3.4.2三孔胸腔镜手术 取患侧腋中线第7肋间长约1.5 cm切口为镜孔,腋前线第4、5肋间2 cm切口为操作孔,肩胛下角线与腋后线相交处为牵引孔,镜下发现肺大泡后,对于基底部较窄的肺大泡可直接用钛夹夹毕,或镜下缝扎、结扎。对于基底部较宽的肺大泡,可采用一次性内镜切割缝合器,这大大缩减了手术时间,减少了出血与渗血。有研究报道,术中可不常规留置胸腔闭式引流管,这减少了负压引流管带来的疼痛,同时未增加手术并发症[18],术后复发率与传统手术无明显差异。
3.4.3二孔胸腔镜手术 即单操作孔胸腔镜手术,胸腔镜观察孔位于腋中线第7或第8肋间,操作孔位于腋前线第3或第4肋间,长2~3cm。相比三孔胸腔镜手术,其去除背侧辅助操作口,相应减少了术中出血,减轻了术后肋间神经疼痛,如需中转开胸,仅需延长原有切口,如需中转传统三孔手术,只需增加1个牵引孔。该术式所有手术器械均经1个操作孔进出[19],容易出现器械间的相互干扰,尤其对于初学者,增加了手术难度,延长了手术时间。
3.4.4单孔胸腔镜手术 单孔在形式上与多孔腔镜视频操作相同,但操作理论与开胸手术相同,视野与器械在同一投射面上,视频与操作在同一矢状面上,且操作支点由胸壁转移至胸腔内,容易判断出距离。单孔胸腔镜手术优点:创伤小、出血少,切口美观、术后恢复快;缺点:容易出现器械间的相互干扰,初学者不易掌握,内镜切割闭合器难以张开[20]。
3.4.5 3D胸腔镜手术 其呈现了术区的三维空间,提高了术者的视觉效果,使术中操作更精确安全,减少了术中副损伤[21],可缩短手术时间,但术者及参与者需佩戴3D眼镜。期待裸眼3D屏幕的发展与普及。
3.4.6达芬奇手术 其可提供3D高清图像,术中及助手操作机械臂完成精确、复杂手术,机械臂具有防抖功能,模仿人类手腕活动,操作方便,但其缺乏触觉感知系统,无法感知组织质地等特性。

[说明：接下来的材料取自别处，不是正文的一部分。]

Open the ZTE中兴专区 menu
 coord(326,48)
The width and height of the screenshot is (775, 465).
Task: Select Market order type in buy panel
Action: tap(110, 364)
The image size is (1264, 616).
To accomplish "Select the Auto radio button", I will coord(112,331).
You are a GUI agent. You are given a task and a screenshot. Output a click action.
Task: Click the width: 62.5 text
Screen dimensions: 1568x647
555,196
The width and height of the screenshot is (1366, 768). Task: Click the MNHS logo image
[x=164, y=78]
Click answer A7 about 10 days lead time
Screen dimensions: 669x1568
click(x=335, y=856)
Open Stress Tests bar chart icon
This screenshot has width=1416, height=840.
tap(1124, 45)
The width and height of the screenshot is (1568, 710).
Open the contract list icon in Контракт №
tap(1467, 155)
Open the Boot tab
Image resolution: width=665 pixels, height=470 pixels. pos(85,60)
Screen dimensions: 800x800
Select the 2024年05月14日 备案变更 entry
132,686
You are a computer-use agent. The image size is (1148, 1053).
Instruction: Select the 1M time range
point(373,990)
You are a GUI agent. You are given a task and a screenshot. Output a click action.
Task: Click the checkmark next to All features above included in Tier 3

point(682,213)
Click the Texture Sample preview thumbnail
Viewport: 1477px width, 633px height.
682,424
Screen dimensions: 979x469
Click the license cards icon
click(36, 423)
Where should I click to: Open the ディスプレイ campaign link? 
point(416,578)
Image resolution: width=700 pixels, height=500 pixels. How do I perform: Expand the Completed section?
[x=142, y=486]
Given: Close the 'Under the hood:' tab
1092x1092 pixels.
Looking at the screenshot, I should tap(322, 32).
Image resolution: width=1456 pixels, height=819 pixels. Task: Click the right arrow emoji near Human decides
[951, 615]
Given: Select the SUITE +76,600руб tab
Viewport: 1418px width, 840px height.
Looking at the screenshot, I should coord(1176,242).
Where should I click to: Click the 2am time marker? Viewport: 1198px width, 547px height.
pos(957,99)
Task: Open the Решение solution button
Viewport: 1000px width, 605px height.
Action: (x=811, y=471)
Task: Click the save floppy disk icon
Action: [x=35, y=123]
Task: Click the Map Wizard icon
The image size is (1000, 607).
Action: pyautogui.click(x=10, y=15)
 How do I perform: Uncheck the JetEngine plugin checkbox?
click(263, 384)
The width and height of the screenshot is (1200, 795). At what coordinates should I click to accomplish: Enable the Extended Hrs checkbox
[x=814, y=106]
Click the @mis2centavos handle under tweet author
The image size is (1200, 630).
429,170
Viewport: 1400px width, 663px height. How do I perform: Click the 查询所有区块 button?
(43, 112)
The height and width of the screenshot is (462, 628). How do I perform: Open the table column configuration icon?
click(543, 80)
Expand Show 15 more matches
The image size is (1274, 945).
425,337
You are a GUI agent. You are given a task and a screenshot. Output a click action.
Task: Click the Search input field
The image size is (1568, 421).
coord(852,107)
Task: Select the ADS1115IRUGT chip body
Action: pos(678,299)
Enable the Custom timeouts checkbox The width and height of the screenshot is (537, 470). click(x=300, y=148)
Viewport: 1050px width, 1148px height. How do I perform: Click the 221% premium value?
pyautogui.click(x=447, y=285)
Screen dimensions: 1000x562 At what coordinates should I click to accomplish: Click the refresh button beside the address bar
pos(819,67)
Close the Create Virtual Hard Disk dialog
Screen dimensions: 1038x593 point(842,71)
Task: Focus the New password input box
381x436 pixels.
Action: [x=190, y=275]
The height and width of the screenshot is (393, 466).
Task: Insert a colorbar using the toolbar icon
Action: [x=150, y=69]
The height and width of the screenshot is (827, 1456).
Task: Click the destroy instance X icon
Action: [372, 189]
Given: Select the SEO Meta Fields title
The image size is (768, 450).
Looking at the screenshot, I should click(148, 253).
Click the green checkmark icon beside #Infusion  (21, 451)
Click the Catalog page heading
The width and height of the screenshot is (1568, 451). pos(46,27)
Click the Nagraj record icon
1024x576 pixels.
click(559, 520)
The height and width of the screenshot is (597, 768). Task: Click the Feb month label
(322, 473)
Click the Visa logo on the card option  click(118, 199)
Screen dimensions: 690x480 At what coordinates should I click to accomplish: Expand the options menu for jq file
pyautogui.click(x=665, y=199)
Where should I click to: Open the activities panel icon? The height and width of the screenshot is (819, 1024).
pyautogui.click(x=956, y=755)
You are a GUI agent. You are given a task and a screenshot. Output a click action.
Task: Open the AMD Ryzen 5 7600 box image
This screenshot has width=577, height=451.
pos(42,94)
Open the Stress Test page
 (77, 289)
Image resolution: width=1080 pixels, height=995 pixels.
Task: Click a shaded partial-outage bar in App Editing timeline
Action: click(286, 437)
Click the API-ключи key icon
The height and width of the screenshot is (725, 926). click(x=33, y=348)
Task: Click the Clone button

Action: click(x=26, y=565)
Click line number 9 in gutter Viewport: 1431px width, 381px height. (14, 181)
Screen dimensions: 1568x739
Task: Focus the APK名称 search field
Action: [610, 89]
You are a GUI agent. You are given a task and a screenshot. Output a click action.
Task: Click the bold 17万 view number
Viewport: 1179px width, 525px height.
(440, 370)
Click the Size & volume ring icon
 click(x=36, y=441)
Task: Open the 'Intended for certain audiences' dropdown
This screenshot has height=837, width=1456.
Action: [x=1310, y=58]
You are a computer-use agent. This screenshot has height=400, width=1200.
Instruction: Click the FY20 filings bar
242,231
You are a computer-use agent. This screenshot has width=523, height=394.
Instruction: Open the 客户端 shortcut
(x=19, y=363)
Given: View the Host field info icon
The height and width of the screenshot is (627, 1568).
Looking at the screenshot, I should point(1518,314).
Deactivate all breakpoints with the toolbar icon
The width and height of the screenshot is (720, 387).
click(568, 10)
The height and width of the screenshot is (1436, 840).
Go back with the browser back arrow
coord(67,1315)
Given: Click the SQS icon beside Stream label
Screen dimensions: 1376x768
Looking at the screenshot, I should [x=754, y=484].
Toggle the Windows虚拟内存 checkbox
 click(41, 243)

国内外关于胸腔镜手术与传统开胸手术之间的对比研究较多,且大部分研究的结论相近,即胸腔镜手术有手术时间短、术后疼痛轻、住院时间短等优点。在术后复发率方面,有研究显示胸腔镜治疗SP的复发率较传统开胸手术高,胸腔镜术后气胸复发率为4.1%~11.5%[22-23]。Barker等[24]进行的一项Meta分析显示,胸腔镜术后气胸复发率为开胸手术的4倍;正是基于以上证据,英国和美国的指南都建议行开胸手术以减少复发。新近发表在《欧洲胸心外科杂志》上的一项研究显示,胸腔镜手术治疗SP术后复发率仅为2.2%[25],與开胸手术后气胸复发率并无明显差别。分析其原因,与近年来胸腔镜手术器械及设备的发展、外科医师腔镜手术技术的提高有关。
4小结
综上所述,SP的手术方法多样,胸腔镜手术综合了出血少、术后疼痛轻等优点,目前应用已相当广泛,但费用较高,随着社会经济的发展及人们生活水平的不断提高,越来越多的患者倾向于接受微创手术,胸腔镜肺大泡切除术还将进一步普及;但传统剖胸手术不能完全被取代,应作为复杂病例及微创手术的后备手术方式。